İnsan ilk anda bunu yapan insanları takdir ediyor, hatta keşke bizde de böyle olsun diye içinden geçirebiliyor. Fakat biraz düşününce olayların her yanında büyük yanlışlıklar görüyoruz. Öncelikle bir çocuğa tecavüz, oldukça iğrenç ve insan olanın tepkisiz kalamayacağı bir büyük suç. Bu suçun hukuken karşılıksız kalması da insanların adalete güvenini sarsacak cinsten. Bu sebeple de toplum kendi adaletini kendi vermeye çalışıyor. Toplumun hassasiyeti ve tepkisi doğru olmakla birlikte, bu durum pek çok sakıncayı da içinde taşıyor.
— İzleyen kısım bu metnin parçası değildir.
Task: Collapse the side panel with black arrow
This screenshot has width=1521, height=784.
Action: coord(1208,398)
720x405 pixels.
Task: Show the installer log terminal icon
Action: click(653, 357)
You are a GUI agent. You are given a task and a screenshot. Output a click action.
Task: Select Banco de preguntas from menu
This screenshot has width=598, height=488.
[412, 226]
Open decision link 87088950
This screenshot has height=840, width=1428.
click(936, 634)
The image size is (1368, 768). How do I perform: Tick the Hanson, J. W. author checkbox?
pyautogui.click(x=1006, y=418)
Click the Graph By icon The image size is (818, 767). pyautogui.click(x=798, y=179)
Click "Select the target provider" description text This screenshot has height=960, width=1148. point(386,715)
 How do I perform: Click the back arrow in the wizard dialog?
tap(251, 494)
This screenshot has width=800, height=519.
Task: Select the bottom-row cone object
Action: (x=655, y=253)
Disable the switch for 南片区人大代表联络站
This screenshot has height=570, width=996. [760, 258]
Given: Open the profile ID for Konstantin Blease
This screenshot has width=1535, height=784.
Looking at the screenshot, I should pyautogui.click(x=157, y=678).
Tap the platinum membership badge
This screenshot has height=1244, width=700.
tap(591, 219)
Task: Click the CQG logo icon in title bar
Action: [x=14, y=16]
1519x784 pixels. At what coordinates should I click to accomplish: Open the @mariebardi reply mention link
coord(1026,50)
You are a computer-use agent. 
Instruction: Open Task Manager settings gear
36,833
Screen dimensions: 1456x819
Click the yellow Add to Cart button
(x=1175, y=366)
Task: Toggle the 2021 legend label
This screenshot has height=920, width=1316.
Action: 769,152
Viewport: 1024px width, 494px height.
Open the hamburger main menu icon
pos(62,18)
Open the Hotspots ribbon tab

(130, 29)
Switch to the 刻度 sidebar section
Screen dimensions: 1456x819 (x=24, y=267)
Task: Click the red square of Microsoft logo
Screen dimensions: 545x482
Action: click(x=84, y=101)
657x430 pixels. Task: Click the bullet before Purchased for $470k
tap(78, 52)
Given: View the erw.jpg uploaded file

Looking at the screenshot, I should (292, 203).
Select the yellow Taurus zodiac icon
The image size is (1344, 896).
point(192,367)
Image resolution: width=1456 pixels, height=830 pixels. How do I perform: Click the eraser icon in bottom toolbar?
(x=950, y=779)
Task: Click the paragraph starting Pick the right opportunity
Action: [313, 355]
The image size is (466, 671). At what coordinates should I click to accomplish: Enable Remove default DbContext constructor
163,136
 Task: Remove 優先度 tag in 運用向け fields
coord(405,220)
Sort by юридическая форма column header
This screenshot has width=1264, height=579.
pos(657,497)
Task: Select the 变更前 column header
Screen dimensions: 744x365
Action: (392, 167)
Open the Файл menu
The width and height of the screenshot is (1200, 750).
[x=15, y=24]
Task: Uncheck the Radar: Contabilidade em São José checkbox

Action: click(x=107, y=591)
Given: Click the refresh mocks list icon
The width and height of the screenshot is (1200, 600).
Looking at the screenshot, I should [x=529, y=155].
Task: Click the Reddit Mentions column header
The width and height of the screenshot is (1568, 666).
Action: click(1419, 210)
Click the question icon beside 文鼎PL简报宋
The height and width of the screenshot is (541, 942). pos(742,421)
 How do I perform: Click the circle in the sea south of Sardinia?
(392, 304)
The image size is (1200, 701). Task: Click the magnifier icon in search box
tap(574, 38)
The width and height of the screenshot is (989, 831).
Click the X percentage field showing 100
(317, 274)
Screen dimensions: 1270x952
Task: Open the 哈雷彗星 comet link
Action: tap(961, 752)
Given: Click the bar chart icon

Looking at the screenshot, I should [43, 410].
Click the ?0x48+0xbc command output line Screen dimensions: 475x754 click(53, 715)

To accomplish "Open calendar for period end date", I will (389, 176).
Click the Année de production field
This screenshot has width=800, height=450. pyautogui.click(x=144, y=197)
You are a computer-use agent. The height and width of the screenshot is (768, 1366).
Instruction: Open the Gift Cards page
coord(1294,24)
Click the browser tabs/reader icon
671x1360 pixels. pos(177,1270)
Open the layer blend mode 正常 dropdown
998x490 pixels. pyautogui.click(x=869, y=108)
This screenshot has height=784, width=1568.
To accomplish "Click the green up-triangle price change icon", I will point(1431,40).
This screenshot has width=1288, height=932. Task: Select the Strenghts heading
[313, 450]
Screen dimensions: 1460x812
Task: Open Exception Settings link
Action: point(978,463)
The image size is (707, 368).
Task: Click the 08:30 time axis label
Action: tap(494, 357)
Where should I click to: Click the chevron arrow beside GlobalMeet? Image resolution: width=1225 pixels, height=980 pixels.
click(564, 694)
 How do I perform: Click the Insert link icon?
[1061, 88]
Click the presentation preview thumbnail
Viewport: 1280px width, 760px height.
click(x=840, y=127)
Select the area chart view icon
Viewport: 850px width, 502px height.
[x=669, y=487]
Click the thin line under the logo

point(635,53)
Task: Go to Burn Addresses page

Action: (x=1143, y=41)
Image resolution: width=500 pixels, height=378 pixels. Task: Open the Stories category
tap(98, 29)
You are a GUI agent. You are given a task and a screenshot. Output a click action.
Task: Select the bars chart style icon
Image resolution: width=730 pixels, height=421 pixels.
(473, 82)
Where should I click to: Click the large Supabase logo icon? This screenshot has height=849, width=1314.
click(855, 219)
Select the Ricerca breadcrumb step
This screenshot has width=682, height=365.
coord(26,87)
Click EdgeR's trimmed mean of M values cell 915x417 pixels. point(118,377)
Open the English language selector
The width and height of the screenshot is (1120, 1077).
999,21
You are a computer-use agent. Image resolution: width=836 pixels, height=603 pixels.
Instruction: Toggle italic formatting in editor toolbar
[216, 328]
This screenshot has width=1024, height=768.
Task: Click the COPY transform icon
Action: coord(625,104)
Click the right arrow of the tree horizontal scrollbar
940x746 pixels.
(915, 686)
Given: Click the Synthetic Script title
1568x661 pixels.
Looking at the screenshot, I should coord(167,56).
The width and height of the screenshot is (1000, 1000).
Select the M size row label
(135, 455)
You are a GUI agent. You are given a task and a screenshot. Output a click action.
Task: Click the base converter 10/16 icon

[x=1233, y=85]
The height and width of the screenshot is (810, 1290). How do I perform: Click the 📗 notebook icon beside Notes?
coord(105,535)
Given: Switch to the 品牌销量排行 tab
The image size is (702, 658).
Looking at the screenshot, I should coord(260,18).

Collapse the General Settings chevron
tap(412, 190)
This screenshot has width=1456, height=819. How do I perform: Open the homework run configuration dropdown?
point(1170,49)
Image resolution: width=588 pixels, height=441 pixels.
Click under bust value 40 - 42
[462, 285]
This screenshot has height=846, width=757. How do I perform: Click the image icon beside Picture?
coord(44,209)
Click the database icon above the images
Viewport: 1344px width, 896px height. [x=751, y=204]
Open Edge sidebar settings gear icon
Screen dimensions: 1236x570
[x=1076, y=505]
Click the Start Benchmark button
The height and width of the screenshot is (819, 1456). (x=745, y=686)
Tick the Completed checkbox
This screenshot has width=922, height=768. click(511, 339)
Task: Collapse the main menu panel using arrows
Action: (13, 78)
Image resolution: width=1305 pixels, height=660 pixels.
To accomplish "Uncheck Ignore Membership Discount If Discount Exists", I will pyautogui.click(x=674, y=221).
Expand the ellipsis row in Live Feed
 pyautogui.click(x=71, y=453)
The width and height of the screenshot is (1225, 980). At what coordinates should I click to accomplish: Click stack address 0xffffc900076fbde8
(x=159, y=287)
Bu tür suça göre ceza verilmemesi gibi olaylar Türkiye’de de görülmektedir. Sık sık toplum vicdanını sarsan buna benzer olaylarda tacizcilerin mahkemeye çıktığında derhal salıverilmeleri, yüksek ceza alacak diye beklenilen bazı zorbaların az bir cezayla kurtulmaları bizde de toplum vicdanını yaralamaktadır. Böylece halkta gelişen yargıya karşı güvensizlik, devlete güveni de sarsılıyor. Sonuçta herkesin farklı yer ve yöntemlerle adalet arayışı başlıyor ki, bu durumun sonu sosyal kaostur. “Beyaz Zambakalar Ülkesi” kitabından hatırlarsınız, Karokep isimli bir seri katile yıllar sonra ulaşan yazar, ona “Sen nezaket sahibi ve zekî bir insansın, neden bu kadar insanı öldürdün?” diye sorunca o da şöyle cevap veriyor: “Adalet için. Gerekirse adaleti sağlamak için bütün insanları öldürebilirim.” Bakış açısındaki sakatlığı görebiliyor musunuz? Bu yaklaşım, toplumları ve devletleri bitirebilecek bir risk taşımaktadır. Yani Tayland’daki olay takdir edilecek gibi görünmekle birlikte içinde büyük sosyal tehlikeler barındırıyor. Böyle olursa herkes kendi adaletini arayacaktır.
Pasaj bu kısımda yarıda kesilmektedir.